• Goal of the exercise: In the records, each line holding "rocket" must be reported.

• Supplied data:
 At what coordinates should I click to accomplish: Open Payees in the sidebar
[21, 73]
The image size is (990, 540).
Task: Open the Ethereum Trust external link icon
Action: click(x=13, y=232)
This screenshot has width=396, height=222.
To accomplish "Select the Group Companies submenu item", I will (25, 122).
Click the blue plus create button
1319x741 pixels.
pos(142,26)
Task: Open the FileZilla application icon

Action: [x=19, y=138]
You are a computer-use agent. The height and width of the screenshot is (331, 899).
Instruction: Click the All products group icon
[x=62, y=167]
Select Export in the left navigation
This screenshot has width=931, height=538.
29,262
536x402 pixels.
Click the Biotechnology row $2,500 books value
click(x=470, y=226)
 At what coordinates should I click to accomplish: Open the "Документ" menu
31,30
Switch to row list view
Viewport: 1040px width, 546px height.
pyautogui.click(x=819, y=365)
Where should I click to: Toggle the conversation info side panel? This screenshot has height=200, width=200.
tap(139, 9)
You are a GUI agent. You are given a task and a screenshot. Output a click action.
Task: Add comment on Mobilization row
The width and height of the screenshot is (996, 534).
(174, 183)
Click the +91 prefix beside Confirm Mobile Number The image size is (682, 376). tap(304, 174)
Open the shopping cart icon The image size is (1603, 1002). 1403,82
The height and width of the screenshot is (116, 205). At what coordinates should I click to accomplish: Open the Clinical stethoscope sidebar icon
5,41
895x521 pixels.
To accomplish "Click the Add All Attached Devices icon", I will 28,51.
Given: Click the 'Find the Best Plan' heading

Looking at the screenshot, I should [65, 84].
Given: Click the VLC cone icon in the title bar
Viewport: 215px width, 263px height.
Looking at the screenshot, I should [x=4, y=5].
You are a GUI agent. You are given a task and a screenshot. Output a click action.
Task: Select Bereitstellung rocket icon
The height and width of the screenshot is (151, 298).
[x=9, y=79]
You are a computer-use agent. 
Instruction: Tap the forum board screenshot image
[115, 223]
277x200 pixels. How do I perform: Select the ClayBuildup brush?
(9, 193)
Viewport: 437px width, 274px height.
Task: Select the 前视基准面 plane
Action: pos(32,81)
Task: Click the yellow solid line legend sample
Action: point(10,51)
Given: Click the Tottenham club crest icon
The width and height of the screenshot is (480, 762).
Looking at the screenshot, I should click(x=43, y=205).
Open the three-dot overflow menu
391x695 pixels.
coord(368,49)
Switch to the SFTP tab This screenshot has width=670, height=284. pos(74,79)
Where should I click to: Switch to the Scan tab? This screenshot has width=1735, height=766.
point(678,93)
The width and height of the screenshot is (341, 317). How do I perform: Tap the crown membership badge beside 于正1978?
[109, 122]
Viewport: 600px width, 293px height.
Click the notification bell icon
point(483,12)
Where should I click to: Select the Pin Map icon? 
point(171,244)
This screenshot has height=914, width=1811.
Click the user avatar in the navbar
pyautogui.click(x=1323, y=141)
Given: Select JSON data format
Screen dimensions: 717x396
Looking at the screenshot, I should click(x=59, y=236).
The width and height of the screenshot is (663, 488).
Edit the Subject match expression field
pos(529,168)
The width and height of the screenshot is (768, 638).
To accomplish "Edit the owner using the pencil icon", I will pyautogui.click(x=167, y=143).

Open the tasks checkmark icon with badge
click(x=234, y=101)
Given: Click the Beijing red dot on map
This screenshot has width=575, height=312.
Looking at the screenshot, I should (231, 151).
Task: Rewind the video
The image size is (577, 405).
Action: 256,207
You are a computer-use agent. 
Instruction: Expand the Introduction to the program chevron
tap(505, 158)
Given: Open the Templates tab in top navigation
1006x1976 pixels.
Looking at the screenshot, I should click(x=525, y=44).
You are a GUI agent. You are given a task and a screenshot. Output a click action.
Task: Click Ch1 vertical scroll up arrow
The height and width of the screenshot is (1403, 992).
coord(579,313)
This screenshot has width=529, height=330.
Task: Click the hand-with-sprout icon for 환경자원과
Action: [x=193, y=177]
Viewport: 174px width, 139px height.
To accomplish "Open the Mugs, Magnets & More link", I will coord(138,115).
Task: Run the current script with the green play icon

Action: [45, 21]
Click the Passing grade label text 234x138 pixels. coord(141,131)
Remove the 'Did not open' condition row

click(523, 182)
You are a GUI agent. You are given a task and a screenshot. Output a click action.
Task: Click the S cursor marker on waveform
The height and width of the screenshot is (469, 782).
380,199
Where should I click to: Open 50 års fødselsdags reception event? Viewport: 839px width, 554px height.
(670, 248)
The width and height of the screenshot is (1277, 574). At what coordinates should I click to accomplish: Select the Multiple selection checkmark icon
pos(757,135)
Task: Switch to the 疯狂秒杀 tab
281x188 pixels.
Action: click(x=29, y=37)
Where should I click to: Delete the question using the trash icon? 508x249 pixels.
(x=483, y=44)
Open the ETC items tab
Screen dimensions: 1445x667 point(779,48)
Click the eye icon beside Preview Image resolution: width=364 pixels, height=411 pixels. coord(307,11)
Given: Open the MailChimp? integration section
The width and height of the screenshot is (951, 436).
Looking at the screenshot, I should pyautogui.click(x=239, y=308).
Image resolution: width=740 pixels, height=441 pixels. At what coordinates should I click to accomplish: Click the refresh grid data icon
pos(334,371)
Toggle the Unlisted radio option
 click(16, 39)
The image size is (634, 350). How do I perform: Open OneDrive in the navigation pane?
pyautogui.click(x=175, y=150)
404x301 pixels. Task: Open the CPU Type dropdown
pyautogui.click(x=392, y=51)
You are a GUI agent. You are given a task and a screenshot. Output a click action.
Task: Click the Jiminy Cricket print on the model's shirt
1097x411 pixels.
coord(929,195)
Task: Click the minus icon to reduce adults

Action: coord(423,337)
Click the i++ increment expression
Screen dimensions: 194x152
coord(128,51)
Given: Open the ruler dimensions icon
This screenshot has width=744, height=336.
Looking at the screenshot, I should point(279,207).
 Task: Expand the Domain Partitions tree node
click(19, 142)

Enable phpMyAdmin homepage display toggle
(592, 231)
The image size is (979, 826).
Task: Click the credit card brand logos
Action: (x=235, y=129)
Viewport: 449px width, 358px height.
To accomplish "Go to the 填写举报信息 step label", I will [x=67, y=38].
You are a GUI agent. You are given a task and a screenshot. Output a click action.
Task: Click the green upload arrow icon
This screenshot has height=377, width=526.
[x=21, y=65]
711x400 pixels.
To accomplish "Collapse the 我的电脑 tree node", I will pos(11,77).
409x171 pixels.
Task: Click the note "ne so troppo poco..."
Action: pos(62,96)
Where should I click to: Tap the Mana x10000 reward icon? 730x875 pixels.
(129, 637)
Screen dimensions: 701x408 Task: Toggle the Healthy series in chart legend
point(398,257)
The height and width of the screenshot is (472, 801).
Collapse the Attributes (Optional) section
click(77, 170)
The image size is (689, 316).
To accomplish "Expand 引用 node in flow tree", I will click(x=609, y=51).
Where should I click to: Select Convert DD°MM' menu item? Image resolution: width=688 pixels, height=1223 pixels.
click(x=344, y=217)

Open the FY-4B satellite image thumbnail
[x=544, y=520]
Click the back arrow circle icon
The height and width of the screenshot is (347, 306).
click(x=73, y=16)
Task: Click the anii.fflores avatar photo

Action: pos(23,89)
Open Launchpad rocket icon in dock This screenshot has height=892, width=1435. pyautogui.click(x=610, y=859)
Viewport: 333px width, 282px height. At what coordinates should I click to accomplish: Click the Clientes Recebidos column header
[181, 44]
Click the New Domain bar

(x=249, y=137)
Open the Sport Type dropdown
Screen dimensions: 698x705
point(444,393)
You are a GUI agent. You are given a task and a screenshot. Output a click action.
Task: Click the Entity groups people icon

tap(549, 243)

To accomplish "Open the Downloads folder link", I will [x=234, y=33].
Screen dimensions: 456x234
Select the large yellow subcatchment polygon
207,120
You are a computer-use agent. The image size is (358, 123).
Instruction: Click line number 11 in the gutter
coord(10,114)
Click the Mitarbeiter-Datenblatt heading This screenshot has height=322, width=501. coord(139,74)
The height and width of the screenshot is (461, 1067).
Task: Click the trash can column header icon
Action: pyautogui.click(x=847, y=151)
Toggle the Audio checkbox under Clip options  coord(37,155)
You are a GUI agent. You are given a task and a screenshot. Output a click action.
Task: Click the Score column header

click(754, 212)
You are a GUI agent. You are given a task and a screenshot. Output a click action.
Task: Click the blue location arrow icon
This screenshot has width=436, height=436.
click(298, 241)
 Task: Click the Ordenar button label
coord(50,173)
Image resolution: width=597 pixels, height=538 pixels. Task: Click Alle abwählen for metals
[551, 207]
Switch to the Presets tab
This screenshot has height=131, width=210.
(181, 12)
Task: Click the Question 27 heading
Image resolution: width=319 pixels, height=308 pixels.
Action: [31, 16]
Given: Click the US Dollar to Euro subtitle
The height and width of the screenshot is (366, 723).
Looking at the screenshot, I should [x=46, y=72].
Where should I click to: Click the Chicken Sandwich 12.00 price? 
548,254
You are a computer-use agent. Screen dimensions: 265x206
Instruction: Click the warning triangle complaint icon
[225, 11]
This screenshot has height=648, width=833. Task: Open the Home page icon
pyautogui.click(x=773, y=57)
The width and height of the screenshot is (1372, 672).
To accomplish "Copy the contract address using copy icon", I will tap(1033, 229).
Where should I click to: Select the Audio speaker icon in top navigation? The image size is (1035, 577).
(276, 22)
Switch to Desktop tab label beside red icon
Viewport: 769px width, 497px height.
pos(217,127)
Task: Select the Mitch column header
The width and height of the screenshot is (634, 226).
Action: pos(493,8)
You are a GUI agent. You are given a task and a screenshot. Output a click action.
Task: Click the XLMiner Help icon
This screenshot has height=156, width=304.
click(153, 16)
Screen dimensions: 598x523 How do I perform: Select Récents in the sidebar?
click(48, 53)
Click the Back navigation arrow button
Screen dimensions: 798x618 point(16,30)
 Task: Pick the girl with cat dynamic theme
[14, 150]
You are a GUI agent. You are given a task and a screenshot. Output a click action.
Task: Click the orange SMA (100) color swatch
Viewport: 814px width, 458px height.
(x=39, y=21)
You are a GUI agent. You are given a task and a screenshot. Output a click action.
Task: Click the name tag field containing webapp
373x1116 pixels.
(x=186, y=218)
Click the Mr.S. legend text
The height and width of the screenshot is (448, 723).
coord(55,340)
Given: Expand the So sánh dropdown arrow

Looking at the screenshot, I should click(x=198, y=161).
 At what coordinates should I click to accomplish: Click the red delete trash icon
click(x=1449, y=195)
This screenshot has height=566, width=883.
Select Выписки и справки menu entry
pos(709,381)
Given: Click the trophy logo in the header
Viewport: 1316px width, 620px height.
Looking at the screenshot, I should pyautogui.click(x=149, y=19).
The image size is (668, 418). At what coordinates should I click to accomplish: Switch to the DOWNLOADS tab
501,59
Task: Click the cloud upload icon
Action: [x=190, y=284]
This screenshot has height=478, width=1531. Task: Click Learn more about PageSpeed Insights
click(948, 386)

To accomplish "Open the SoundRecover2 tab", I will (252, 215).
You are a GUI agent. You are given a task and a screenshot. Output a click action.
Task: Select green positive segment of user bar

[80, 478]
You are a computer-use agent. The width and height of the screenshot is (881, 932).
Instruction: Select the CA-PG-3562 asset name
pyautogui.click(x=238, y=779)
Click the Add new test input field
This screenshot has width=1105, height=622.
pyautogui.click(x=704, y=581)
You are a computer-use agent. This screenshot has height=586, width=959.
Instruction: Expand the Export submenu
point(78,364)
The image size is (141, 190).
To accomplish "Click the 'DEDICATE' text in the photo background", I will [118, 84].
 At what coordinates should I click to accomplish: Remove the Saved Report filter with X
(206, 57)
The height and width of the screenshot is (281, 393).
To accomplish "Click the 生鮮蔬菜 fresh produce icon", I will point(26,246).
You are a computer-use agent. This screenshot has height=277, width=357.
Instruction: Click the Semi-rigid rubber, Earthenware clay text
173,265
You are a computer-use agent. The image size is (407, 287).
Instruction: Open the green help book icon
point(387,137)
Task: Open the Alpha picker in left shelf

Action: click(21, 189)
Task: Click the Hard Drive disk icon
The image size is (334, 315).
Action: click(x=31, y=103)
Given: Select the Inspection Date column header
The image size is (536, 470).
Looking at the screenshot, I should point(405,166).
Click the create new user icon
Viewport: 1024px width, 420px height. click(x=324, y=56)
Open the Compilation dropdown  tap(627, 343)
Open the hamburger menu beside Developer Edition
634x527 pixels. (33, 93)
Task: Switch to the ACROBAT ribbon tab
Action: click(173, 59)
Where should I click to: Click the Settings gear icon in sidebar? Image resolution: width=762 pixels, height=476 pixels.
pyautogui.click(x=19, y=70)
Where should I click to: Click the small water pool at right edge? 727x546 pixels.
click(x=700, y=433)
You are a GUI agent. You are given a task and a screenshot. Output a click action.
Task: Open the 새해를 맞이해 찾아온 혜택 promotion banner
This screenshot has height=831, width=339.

• Answer area:
Task: Select Bereitstellung rocket icon
Open Launchpad rocket icon in dock This screenshot has height=892, width=1435. pyautogui.click(x=610, y=859)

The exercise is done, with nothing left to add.